Instructions for the task →
Your answer should consist of the lines below that hold the word "Open".

■ ■ ■

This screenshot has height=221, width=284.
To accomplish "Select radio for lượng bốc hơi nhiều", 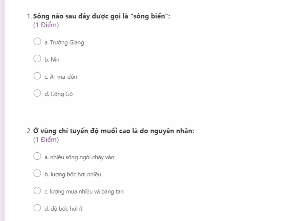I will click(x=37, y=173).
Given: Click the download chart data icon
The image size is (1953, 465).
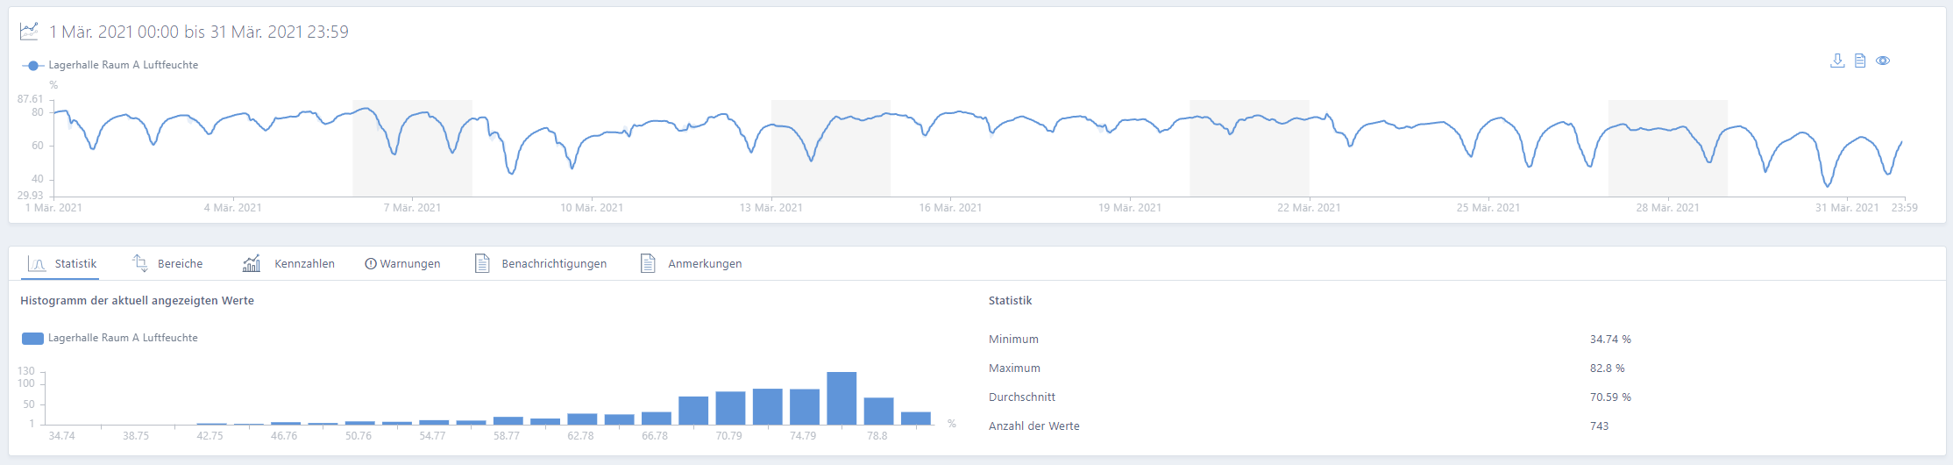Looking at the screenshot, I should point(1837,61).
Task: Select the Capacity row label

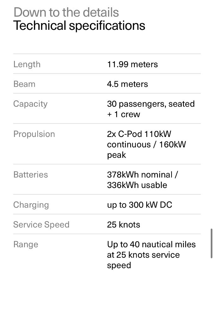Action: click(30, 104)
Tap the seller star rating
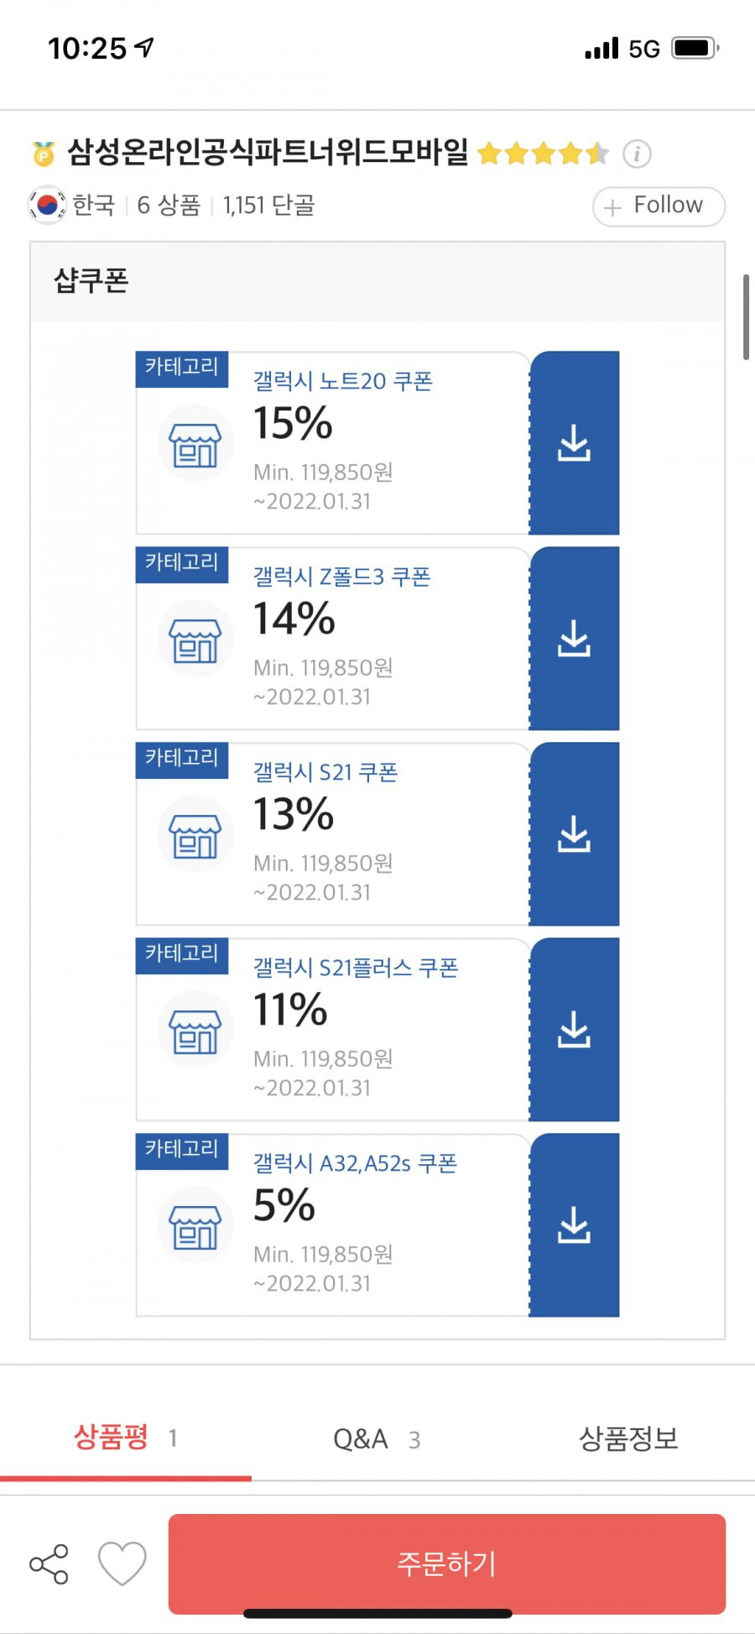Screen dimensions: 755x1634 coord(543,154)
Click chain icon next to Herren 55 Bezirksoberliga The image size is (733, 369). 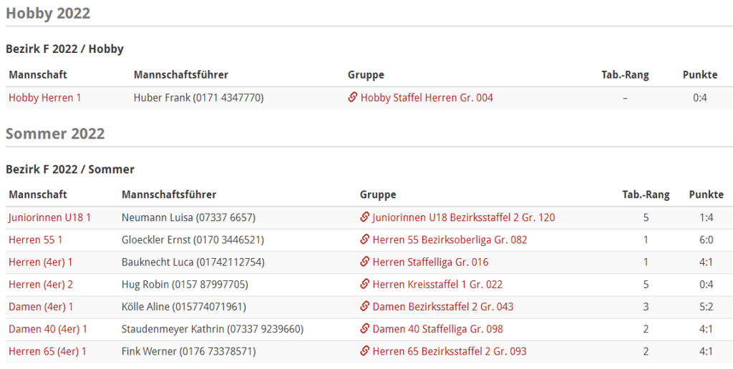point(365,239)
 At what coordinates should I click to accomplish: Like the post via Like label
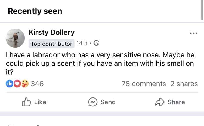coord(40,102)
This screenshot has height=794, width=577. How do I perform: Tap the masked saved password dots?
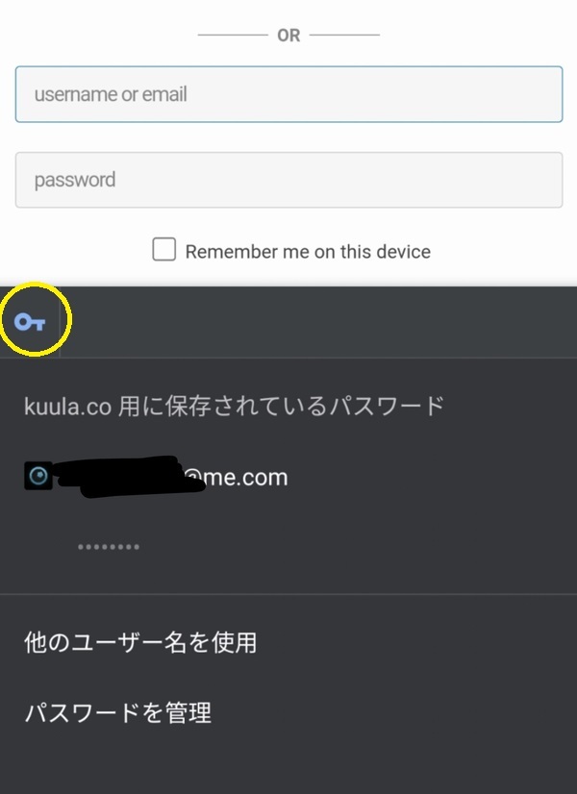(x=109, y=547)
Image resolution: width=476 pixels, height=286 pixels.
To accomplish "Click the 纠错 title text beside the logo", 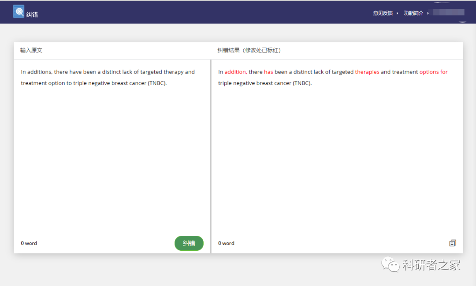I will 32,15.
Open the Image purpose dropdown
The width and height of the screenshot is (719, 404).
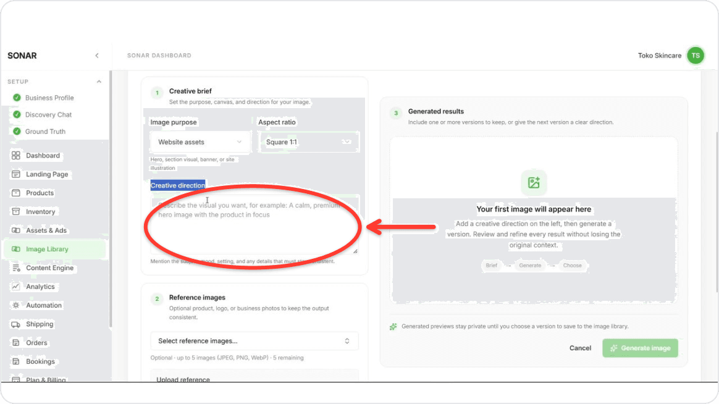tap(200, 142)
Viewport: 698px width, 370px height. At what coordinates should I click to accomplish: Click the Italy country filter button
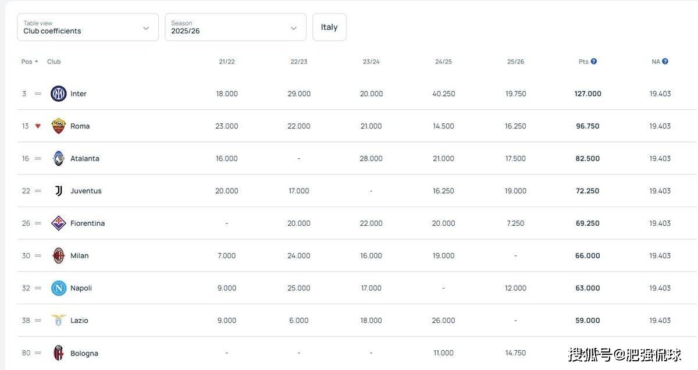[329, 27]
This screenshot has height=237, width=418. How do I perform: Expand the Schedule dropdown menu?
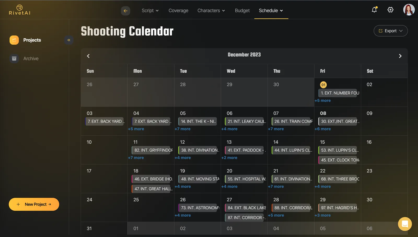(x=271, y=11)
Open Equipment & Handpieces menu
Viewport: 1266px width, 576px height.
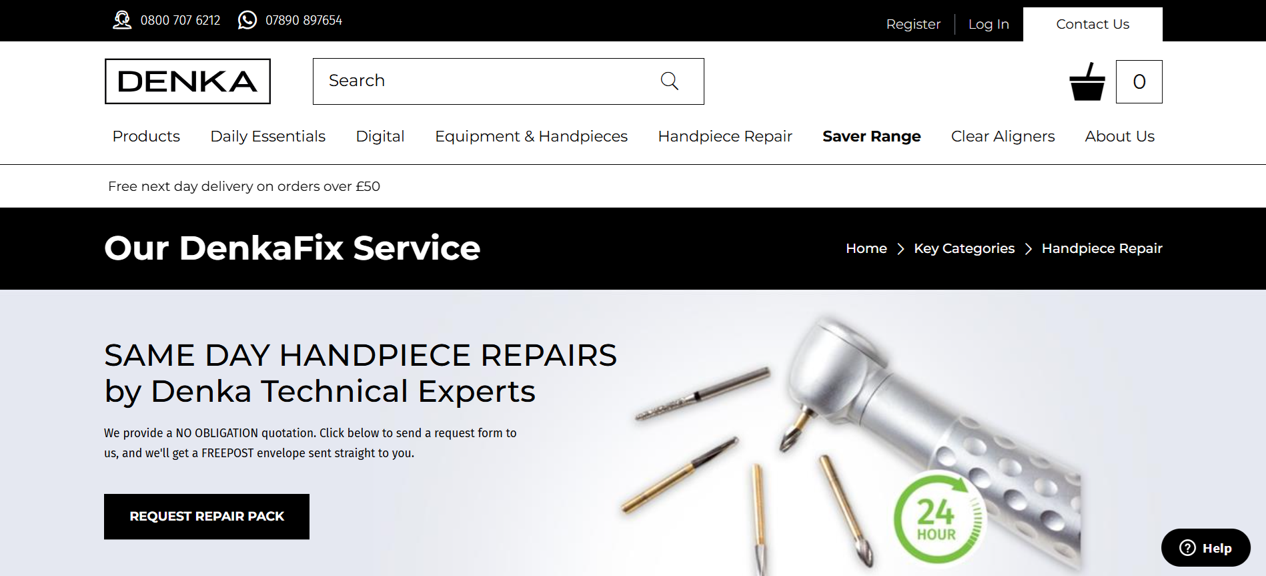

■ ■ ■

Output of the task →
Open the Image purpose dropdown
Open Equipment & Handpieces menu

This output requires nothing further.